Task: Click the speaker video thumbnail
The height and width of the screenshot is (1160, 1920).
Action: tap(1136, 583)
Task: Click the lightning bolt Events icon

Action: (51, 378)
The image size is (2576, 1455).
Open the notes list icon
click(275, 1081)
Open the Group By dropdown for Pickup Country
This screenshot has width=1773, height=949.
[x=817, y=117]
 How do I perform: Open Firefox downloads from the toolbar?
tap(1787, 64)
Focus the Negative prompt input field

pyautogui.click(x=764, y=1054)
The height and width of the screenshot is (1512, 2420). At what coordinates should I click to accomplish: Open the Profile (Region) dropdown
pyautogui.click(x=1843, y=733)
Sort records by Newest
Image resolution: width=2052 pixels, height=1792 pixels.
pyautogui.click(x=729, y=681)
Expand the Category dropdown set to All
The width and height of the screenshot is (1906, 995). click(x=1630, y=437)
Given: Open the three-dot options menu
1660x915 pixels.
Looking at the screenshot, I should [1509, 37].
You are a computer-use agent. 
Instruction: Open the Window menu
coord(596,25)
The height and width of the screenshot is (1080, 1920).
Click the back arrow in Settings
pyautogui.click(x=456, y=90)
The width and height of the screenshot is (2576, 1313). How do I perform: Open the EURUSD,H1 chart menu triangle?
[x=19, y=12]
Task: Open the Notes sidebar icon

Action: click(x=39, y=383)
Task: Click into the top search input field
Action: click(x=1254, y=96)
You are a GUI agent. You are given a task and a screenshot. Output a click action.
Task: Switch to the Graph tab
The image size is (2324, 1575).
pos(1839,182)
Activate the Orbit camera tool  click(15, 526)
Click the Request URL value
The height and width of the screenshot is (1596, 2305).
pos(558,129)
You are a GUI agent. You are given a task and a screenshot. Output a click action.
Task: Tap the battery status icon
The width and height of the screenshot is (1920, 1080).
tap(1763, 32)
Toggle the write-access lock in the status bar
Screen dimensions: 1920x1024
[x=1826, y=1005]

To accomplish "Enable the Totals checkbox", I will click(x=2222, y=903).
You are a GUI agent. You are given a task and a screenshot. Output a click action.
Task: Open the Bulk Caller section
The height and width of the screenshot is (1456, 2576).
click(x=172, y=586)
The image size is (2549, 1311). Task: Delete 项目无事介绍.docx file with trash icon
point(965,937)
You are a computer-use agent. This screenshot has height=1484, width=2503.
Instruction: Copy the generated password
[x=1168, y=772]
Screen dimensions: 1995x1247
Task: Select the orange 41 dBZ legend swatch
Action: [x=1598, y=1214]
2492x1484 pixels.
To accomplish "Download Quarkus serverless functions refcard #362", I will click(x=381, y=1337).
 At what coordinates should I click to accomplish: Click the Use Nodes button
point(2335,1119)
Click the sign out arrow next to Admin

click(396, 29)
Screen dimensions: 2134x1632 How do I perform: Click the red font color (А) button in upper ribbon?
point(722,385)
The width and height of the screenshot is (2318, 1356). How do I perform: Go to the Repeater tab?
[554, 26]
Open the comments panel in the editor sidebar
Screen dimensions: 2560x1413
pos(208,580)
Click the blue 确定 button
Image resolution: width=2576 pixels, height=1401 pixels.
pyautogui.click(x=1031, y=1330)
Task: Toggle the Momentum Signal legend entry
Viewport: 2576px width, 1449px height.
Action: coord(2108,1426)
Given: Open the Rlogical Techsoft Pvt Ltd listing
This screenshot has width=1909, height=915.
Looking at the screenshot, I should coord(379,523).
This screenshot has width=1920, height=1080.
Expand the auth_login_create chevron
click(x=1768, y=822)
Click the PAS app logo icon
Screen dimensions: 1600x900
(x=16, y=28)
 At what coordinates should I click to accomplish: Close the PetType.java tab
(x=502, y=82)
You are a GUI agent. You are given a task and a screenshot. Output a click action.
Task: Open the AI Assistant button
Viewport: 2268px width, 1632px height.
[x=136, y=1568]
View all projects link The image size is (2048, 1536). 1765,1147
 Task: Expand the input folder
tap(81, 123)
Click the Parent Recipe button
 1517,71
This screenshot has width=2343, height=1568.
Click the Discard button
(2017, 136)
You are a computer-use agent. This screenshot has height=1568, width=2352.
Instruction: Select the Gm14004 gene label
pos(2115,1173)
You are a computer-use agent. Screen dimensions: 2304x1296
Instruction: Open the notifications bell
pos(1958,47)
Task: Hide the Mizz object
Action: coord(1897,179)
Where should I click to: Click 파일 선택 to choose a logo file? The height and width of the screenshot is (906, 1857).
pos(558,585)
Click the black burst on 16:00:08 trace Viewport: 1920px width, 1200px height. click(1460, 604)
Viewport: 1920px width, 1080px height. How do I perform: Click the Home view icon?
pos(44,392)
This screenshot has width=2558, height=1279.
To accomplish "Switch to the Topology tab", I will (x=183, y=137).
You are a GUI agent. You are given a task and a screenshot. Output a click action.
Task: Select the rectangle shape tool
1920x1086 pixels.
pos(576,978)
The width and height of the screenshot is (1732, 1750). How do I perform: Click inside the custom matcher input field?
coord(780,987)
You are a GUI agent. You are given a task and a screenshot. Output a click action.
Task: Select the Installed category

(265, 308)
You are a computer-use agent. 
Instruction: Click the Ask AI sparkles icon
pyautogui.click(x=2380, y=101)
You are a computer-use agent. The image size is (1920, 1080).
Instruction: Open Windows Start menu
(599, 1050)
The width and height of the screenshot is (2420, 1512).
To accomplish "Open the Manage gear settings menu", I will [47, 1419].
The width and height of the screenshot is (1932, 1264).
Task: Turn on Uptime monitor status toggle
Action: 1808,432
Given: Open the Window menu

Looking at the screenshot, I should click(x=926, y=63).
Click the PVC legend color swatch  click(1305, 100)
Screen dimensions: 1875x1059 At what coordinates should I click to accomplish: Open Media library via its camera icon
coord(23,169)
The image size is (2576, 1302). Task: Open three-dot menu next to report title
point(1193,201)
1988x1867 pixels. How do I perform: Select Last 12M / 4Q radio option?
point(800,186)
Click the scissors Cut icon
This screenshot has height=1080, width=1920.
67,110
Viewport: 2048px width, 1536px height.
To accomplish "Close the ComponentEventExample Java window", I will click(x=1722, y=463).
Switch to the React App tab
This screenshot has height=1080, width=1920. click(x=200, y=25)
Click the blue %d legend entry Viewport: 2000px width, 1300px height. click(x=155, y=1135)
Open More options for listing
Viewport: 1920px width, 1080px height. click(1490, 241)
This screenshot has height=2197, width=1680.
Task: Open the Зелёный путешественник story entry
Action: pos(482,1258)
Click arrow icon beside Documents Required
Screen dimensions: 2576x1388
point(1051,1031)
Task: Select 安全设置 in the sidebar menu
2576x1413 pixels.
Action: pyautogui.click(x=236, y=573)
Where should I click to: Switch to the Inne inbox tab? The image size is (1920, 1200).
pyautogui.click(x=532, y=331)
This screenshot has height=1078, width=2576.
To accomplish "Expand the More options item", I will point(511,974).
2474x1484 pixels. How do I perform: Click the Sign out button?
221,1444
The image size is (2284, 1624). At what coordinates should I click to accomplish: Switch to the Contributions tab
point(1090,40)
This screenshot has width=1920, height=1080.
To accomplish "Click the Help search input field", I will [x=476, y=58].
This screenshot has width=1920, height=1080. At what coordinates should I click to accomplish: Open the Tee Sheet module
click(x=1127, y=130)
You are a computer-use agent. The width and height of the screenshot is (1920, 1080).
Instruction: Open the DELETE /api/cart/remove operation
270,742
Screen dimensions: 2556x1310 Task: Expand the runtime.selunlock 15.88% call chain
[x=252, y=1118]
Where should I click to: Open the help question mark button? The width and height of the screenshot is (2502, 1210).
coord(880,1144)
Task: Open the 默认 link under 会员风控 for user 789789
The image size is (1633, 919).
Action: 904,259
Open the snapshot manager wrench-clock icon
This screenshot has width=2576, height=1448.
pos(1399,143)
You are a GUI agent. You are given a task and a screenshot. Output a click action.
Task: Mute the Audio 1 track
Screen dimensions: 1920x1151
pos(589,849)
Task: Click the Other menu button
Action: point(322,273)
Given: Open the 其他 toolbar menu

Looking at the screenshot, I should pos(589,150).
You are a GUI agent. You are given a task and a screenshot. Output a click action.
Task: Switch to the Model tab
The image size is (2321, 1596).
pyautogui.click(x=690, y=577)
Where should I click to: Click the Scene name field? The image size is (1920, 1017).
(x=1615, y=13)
__________
Work request
Wherever the line holding "Click the sign out arrow next to Admin" falls in the entries above, copy exactly from it through the line holding "Given: Open the Rlogical", inclusive, and add nothing.

Exercise answer
Click the sign out arrow next to Admin

click(396, 29)
Screen dimensions: 2134x1632 How do I perform: Click the red font color (А) button in upper ribbon?
point(722,385)
The width and height of the screenshot is (2318, 1356). How do I perform: Go to the Repeater tab?
[554, 26]
Open the comments panel in the editor sidebar
Screen dimensions: 2560x1413
pos(208,580)
Click the blue 确定 button
Image resolution: width=2576 pixels, height=1401 pixels.
pyautogui.click(x=1031, y=1330)
Task: Toggle the Momentum Signal legend entry
Viewport: 2576px width, 1449px height.
Action: coord(2108,1426)
Given: Open the Rlogical Techsoft Pvt Ltd listing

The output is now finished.